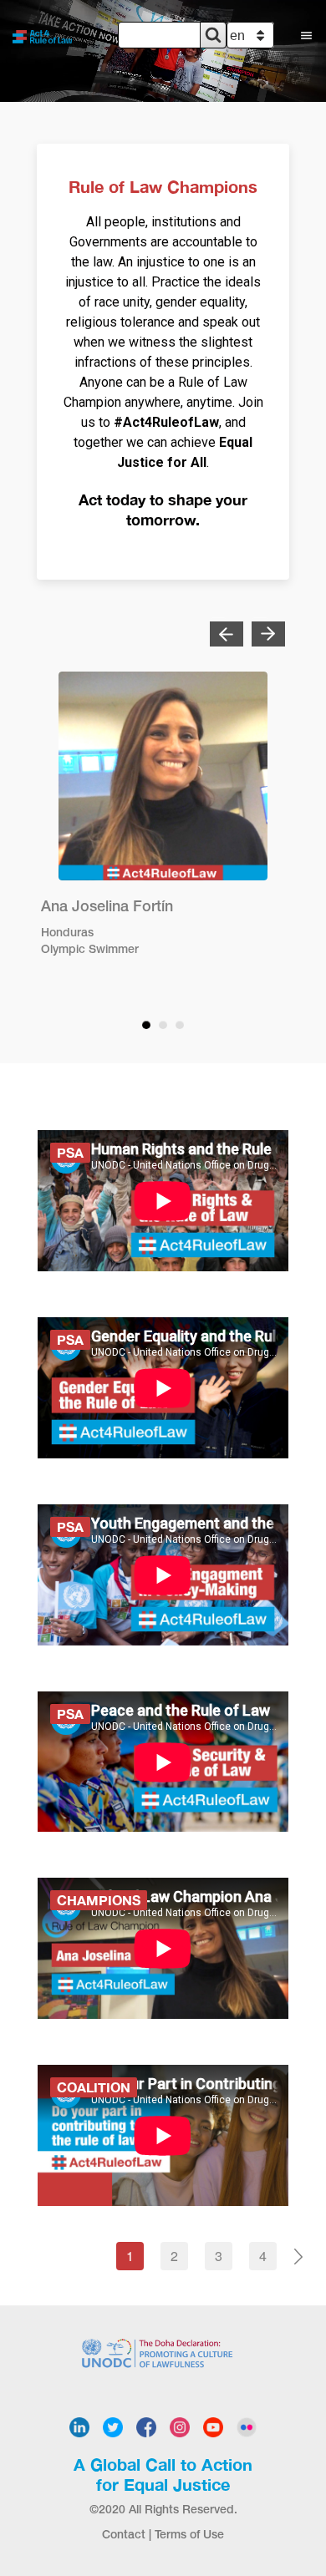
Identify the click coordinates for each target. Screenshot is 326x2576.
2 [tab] (163, 1025)
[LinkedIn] (79, 2426)
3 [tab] (180, 1025)
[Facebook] (146, 2426)
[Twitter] (113, 2426)
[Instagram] (180, 2426)
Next (260, 625)
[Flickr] (247, 2426)
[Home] (46, 35)
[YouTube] (213, 2426)
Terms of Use (189, 2535)
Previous (218, 625)
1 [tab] (146, 1025)
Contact (123, 2535)
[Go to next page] (298, 2256)
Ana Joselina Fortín (107, 907)
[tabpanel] (163, 824)
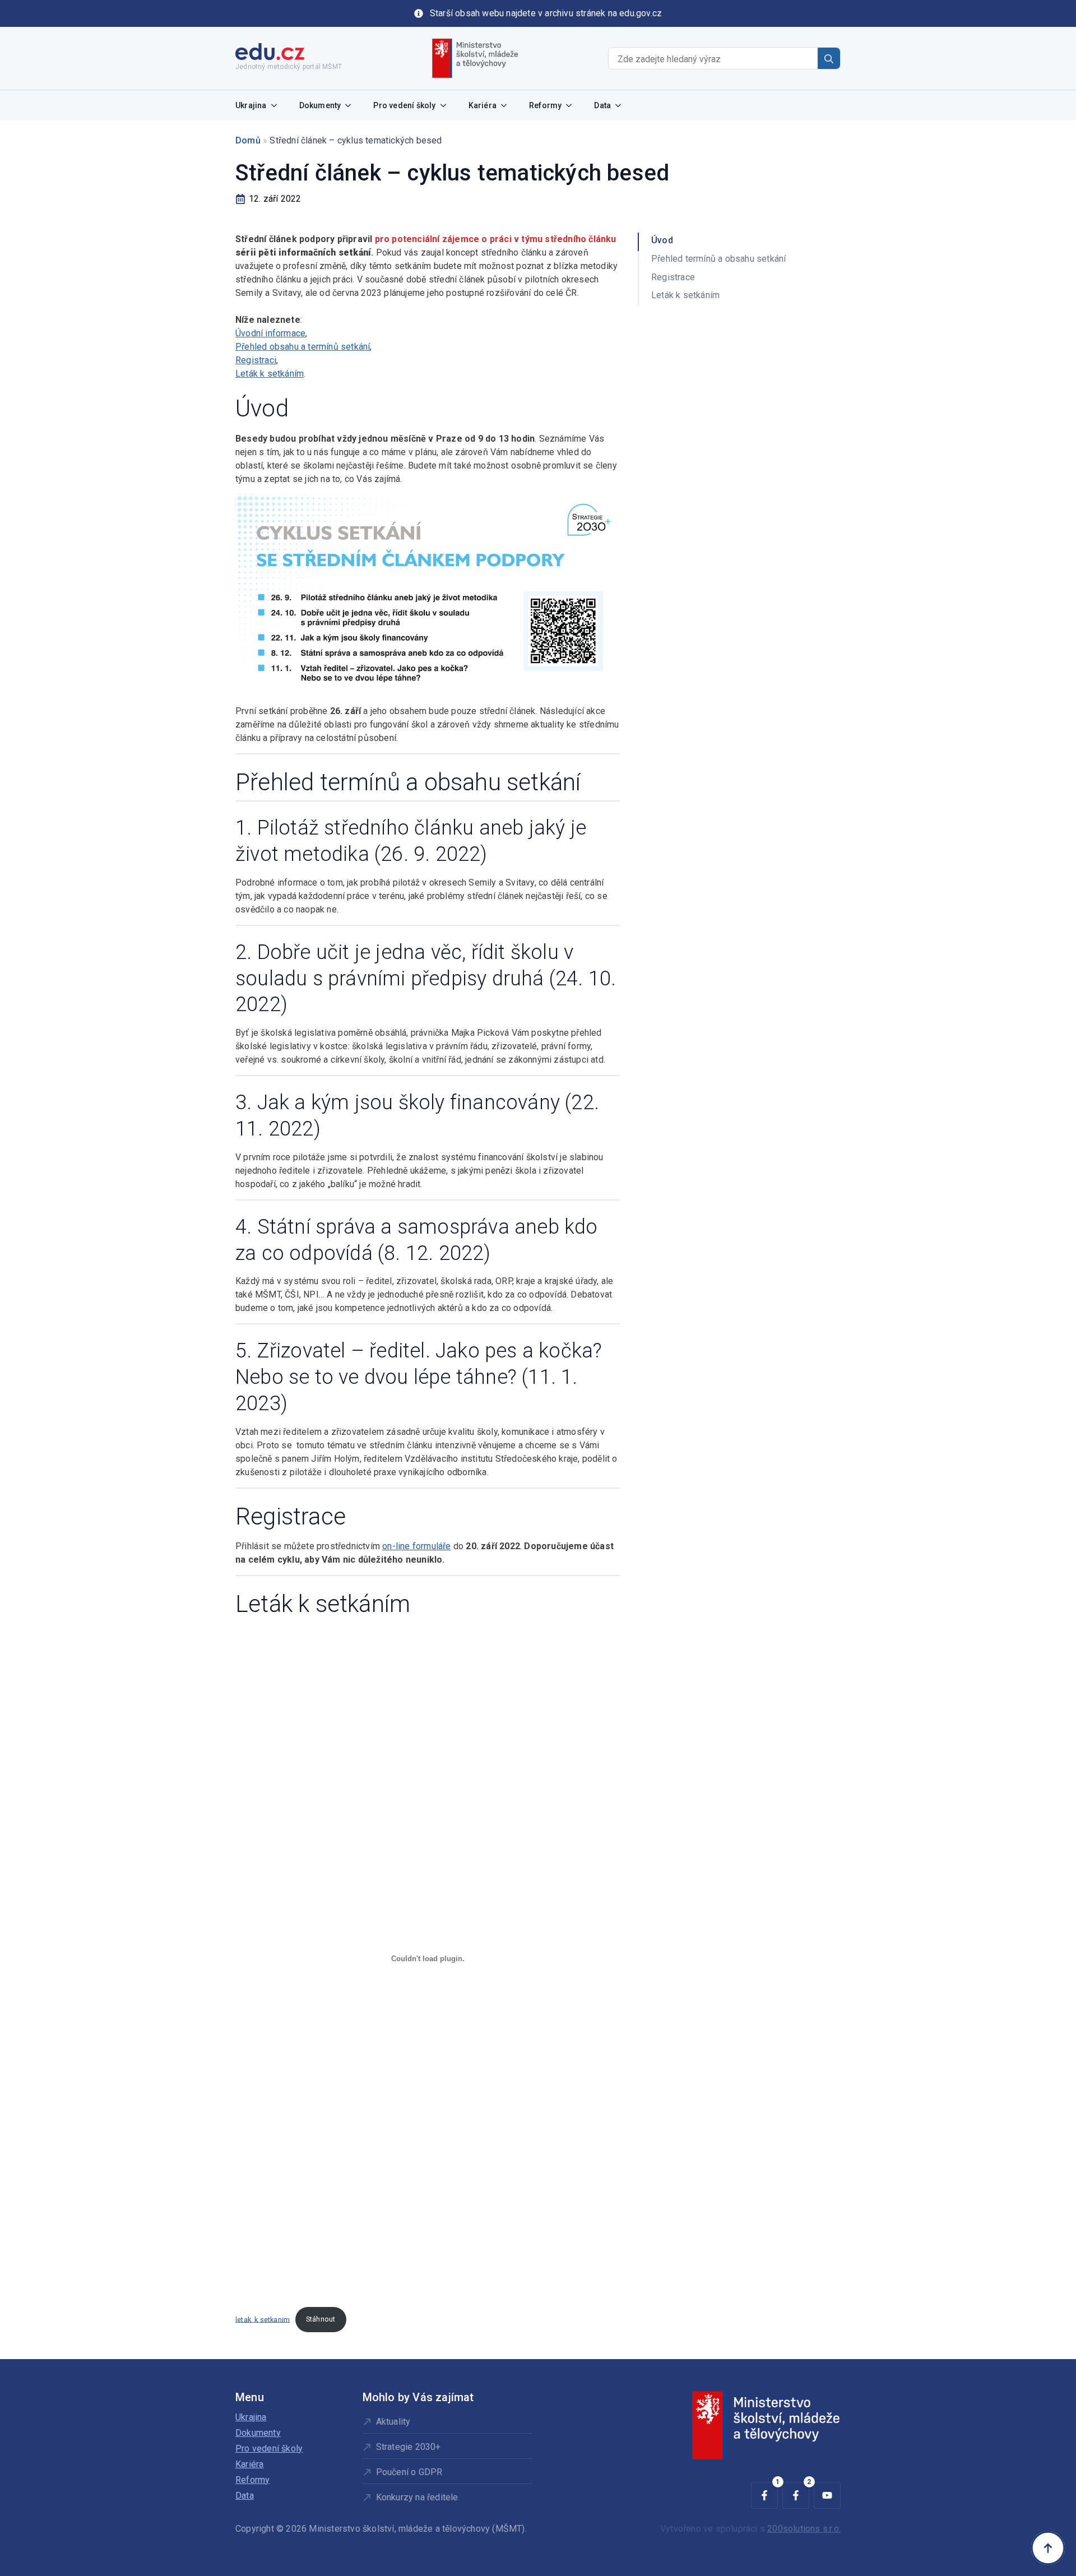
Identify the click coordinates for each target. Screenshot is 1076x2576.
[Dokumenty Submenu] (351, 105)
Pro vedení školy (404, 105)
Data (602, 105)
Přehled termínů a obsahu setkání (718, 258)
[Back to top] (1048, 2548)
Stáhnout (321, 2319)
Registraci (255, 360)
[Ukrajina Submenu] (277, 105)
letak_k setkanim (262, 2319)
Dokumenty (320, 105)
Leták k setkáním (269, 373)
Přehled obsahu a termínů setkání (302, 346)
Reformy (545, 105)
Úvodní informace (270, 333)
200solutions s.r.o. (804, 2528)
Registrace (673, 277)
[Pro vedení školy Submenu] (446, 105)
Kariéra (483, 105)
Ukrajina (251, 105)
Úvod (662, 240)
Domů (248, 140)
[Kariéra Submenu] (507, 105)
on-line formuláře (416, 1546)
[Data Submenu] (621, 105)
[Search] (829, 59)
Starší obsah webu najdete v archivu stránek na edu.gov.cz (546, 13)
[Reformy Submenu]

▬▬▬▬▬▬

**EXERCISE BRIEF:**
Gather each line of the listing that holds the string "školy".

**ANSWER TO THE EXERCISE:**
Pro vedení školy (404, 105)
[Pro vedení školy Submenu] (446, 105)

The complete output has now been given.